At a time when a record 1.8 million Michigan residents rely on Medicaid for their health care and hospitals and doctors are increasingly reluctant to take Medicaid patients due to the low reimbursement rates, the Republican-led Michigan Senate wants to cut those payments even further rather than raising the necessary revenue to keep the primary health care system for low income people afloat. The Detroit Free Press reports:
The Senate also voted to cut $107 million from the Department of Community Health next year. That would cut Medicaid payments to physicians by 4% and drop 18- and 19-year-olds from Medicaid coverage.
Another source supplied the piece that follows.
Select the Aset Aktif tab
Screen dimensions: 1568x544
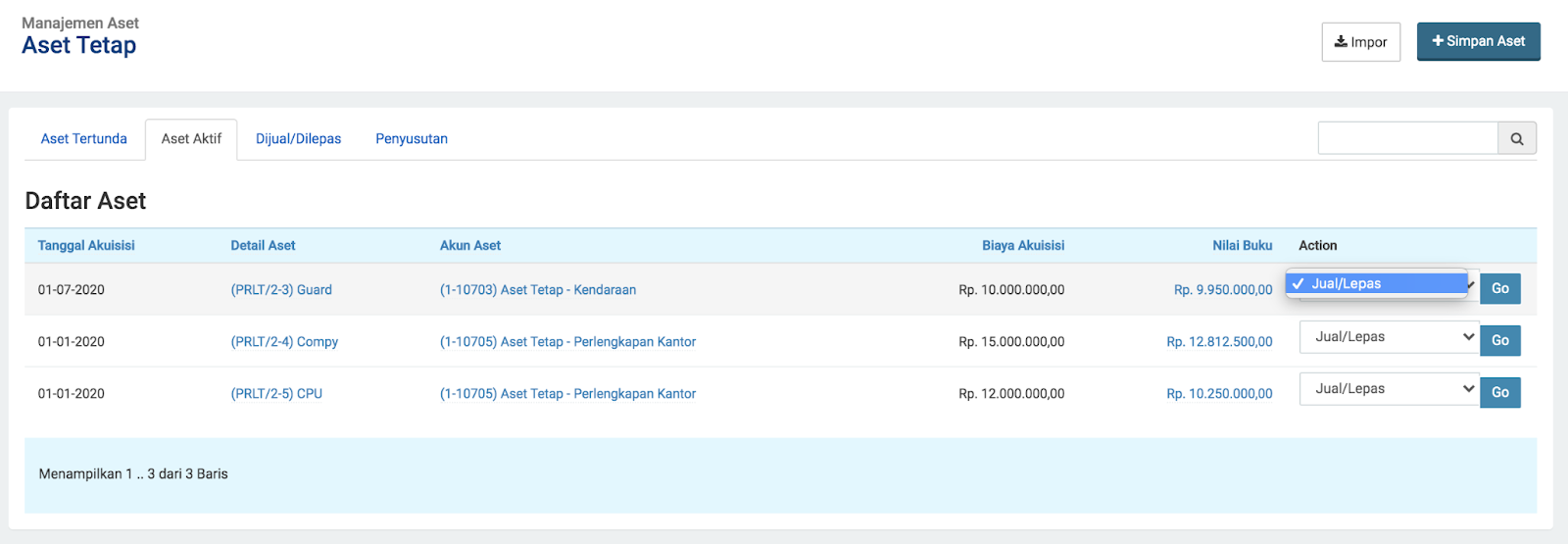(x=191, y=139)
So far, majority Senate Republicans have ignored Gov. Jennifer Granholm’s proposals for a sales tax on services and a 3% tax on physicians’ gross incomes. Those plans would generate an estimated $554 million more for public schools and some $700 million more for Medicaid payments.
The 3 percent tax on doctors would go to establish a Quality Assurance Assessment Program for Medicaid, which would raise about $300 million in revenue and bring in more than $500 million in federal matching funds. It might also encourage more doctors to take Medicaid patients because it would increase the income of those doctors who derive at least 4 percent of their income from Medicaid.
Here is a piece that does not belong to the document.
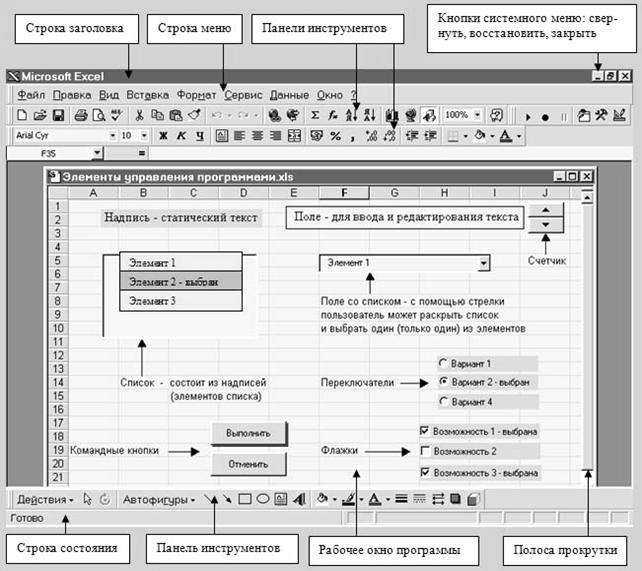
Task: Open the Формат menu
Action: tap(196, 94)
Instead, the Senate wants to forgo hundreds of millions of dollars in matching funds and further cut Medicaid reimbursement rates. Those rates that are already far lower than the rates paid by private insurers — a reality that is causing hospitals around the state to close down their obstetrics units, leaving more and more pregnant women without access to pre- and post-natal care that is vital to the health of mother and child.